Just a general question in line w/the thread I’ve been curious about for a long time. How many folks out there are using ROS diagnostics as means of communicating node to node or as part of their safety system? Are the diagnostics part of the logic required to operate your vehicle? Or purely a means to monitor how the vehicle is doing?

I think that this is an important question about what the scope should be. The diagnostics system was not designed to be a safety system nor a pathway for active automated responses from other nodes. It was designed to provide a human visible status of components as well as keep track of long term logging of hardware related systems.

When looking for more of subsystem management and automatic system responses to failures the ManagedNodes and Node Lifecycle (Design )are much more capable for providing prompt event driven automatic responses across the system. For modern drivers I would expect that hardware drivers should support both Diagnostics and Lifecycle.

But reading through the above discussions about higher fidelity responses and defining the levels based on the necessary response of the robot is not going to be something that can effectively be encoded into the low level driver modules. The most obvious challenge is that an individual hardware sensor cannot know if there’s redundant sensors providing coverage. So the sensor can only report that it’s in error, and the higher level system determines if that’s critical (it’s the only sensor), or if that’s expected (it’s one of many sensors and some are always expected to be non-operational at any given time.)

For the safety types of responses there needs to be an executive that’s listening and aware of the state of the nodes and how failures will effect overall system performance. This can listen to the diagnostics, but it should have higher priority, lower latency mechanisms for monitoring anything critical. The slow continuous publishing of diagnostics is not optimized for safety but for introspection and long term hardware logging.

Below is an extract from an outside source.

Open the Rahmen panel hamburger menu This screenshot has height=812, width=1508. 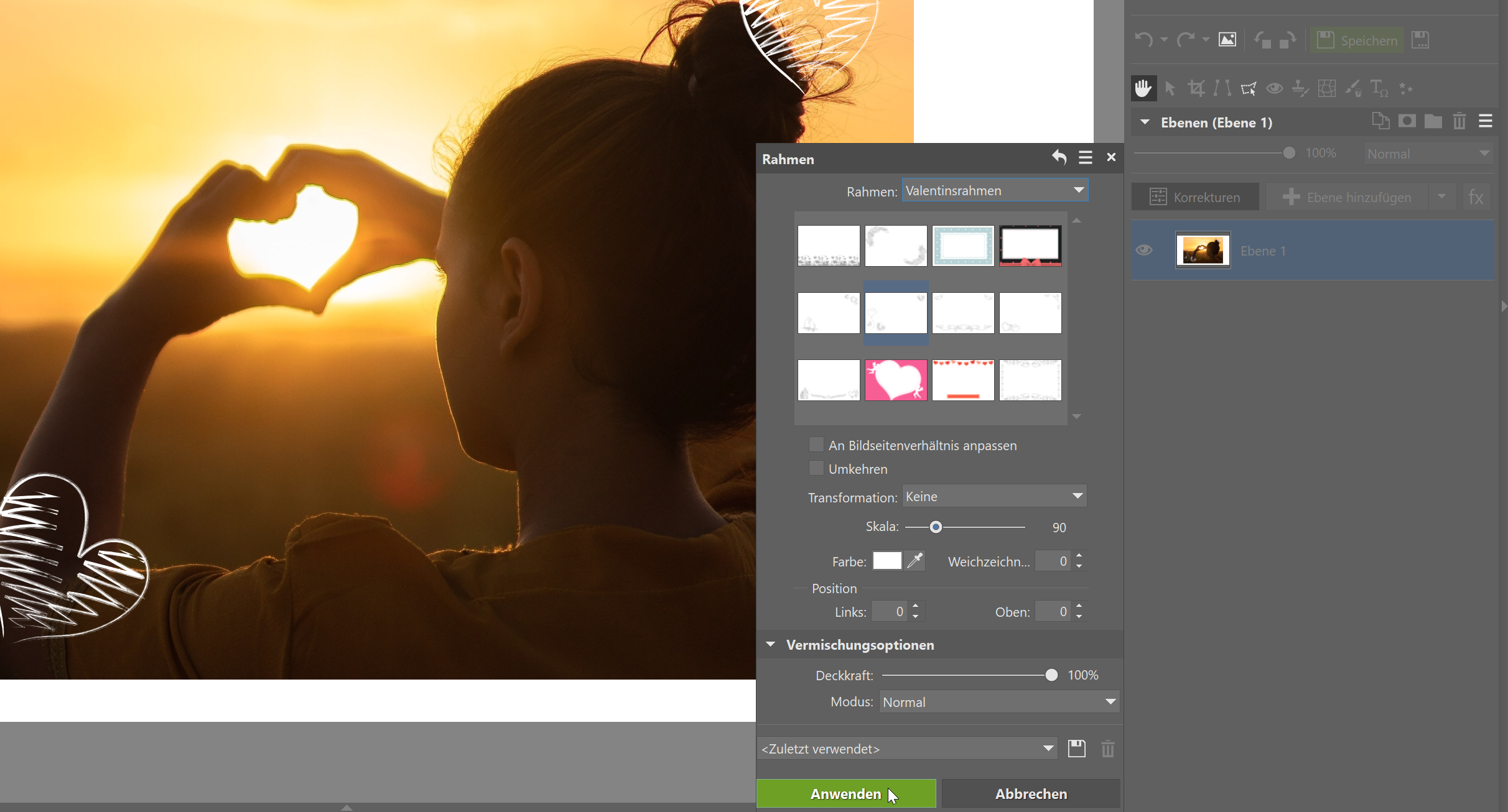[1085, 157]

Also as flagged by @v4hn there’s potentially another element of events that should be acknowledged by the user. These most commonly flow through the console logs. And it might make sense to setup aggregators and analysis tools for presenting to an operator to make sure that they’re aware of an event that has occurred. This also something that the diagnostics are optimized and probably shouldn’t grow in scope to encompass.

2 Likes

Ya so based on this discussion I think it comes down the scope of ROS diagnostics and how those in the community are using it.

I agree that the more levels that are added the more room for interpretation there is.
I also agree that any context additional levels provide has to be done by something above the hardware driver layer (this is why I mentioned fault muting early on or what @Timple describes as a downgrade analyzer).

My motivation for starting this discussion was because I’m working on adding this additional layer of context in our reporting system and it didn’t feel particularly specific to our use cases.

So if this is out of scope for ROS diagnostics that’s fine.

To answer @Chuck_Claunch 's question. We do use ROS diagnostics to drive some logic on our robots. We have a generic configurable node that looks for transitions in diagnostic levels and triggers services. None of this is for safety. We don’t consider ROS to be part of the safety system (the robots will try to make smart decisions, but ultimately what makes the decisions around safety is a certified safety controller).
Also our systems are still primarily ROS 1, so maybe the answer to that is what was suggested by @tfoote and using lifecycle nodes.

1 Like

The most obvious challenge is that an individual hardware sensor cannot know if there’s redundant sensors providing coverage.

That doesn’t matter to that sensor’s diagnostic. The higher level part of the system can combine and reduce their diagnostics.

If that sensor detects a quality issue that renders the data unreliable then its diagnostic report needs to reflect that.

This is also an example of why we have to know, with non-repudiation, which node sent the diagnostic.